Optimizing Faster RCNN MobileNetV3 for Real-Time Inference

In this article, we will be training and optimizing the Faster RCNN MobileNetV3 object detection for real-time inference on the CPU.

There are hundreds of object detection models out there right now. Most of them are single stage object detectors like SSD and the YOLO family. However, the race to speed and accuracy started with Faster RCNN models in 2015. Although old (in addition to being two stage), they are still good at small object detection. In this article, we will try to optimize one of the Faster RCNN models using ONNX export and run inference on the GPU and CPU. Our target will be to reach an average of more than 24 FPS on a modern CPU during inference. For this, we will use the Faster RCNN MobileNetV3 FPN model trained at 320 pixels.

Jump to Download Code

Figure 1. Inference using ONNX optimized Faster RCNN MobileNetV3 on an i7 10th generation CPU.

We will cover the following topics in this article

We will fine tune the model on a single class person detection dataset. So, we will start with the explanation of the dataset.
The next part is setting up the codebase. We will use the PyTorch Faster RCNN Training Pipeline for training and inference.
Next, we will train the Faster RCNN MobileNetV3 Large FPN 320 model.
After training, we will first run inference natively using PyTorch.
Then we will export the model to ONNX and run inference on both GPU and CPU.
Finally, we will analyze all the results and compare the FPS.

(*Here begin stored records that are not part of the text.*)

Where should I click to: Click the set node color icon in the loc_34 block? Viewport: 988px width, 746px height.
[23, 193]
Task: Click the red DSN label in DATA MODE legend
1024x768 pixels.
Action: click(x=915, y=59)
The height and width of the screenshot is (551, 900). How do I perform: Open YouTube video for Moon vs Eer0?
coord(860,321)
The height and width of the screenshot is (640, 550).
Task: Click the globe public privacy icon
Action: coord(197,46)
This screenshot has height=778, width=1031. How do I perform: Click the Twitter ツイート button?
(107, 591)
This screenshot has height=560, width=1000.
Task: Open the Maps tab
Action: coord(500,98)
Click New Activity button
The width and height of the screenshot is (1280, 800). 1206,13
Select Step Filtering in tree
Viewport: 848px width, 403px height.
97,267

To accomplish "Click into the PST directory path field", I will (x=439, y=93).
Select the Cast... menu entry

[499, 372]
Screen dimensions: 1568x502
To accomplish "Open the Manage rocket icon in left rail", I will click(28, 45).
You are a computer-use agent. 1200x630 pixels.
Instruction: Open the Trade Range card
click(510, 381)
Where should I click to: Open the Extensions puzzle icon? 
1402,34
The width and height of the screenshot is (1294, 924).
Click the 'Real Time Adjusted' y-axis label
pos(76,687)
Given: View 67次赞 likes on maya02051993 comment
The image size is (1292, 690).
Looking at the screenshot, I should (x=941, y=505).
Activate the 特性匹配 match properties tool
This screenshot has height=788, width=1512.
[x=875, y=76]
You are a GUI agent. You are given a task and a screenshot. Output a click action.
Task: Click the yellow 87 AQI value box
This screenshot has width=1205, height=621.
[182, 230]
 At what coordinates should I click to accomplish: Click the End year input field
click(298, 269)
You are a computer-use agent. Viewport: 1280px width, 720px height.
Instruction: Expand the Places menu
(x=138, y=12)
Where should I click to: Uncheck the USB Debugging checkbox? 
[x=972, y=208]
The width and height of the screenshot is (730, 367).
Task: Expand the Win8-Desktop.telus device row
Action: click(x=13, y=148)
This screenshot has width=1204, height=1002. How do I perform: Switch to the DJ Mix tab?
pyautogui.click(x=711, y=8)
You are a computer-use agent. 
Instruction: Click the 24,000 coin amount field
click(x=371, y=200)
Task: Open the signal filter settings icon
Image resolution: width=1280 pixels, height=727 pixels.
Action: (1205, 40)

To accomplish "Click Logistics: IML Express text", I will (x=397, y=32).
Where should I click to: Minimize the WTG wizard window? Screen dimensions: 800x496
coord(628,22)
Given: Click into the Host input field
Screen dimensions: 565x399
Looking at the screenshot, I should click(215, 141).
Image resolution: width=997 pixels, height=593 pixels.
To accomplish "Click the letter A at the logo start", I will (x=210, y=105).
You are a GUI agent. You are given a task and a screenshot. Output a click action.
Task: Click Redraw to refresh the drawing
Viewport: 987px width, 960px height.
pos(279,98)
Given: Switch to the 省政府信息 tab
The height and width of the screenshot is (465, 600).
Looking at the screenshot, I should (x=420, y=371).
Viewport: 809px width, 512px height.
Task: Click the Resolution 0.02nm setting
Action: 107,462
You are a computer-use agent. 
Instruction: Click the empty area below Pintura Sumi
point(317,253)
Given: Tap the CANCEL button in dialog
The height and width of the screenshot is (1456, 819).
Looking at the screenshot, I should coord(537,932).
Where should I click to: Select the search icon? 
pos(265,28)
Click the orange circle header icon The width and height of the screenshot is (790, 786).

The Person Detection Dataset

We are going to fine tune the Faster RCNN MobileNetV3 on a person detection dataset. Although we are using a COCO pretrained model, we are further fine-tuning it to reduce the number of classes that it can detect. This in turn reduces the computation cost as the number of trainable parameters becomes less.

You can find the dataset here on Kaggle. The dataset contains images of persons and person-like instances (e.g. statues). However, the modified dataset we are using labels all such instances as person. This is to decrease the complexity and focus more on the optimization part.

Following is the directory structure after downloading and extracting the dataset.

├── Test
│   └── Test
│       └── JPEGImages [470 entries exceeds filelimit, not opening dir]
├── Train
│   └── Train
│       └── JPEGImages [1888 entries exceeds filelimit, not opening dir]
└── Val
    └── Val
        └── JPEGImages [320 entries exceeds filelimit, not opening dir]

Each of the Train, Val, and Test folders contain the JPEG images and their corresponding XML annotation files. There are 944 training, 160 validation, and 235 test instances.

Here are some of the annotated samples from the dataset.

Figure 2. Ground truth images from the person detection dataset that we will use for training and optimizing the Faster RCNN MobileNetV3 model.

The Project Directory Structure

Let’s take a look at the entire project directory structure.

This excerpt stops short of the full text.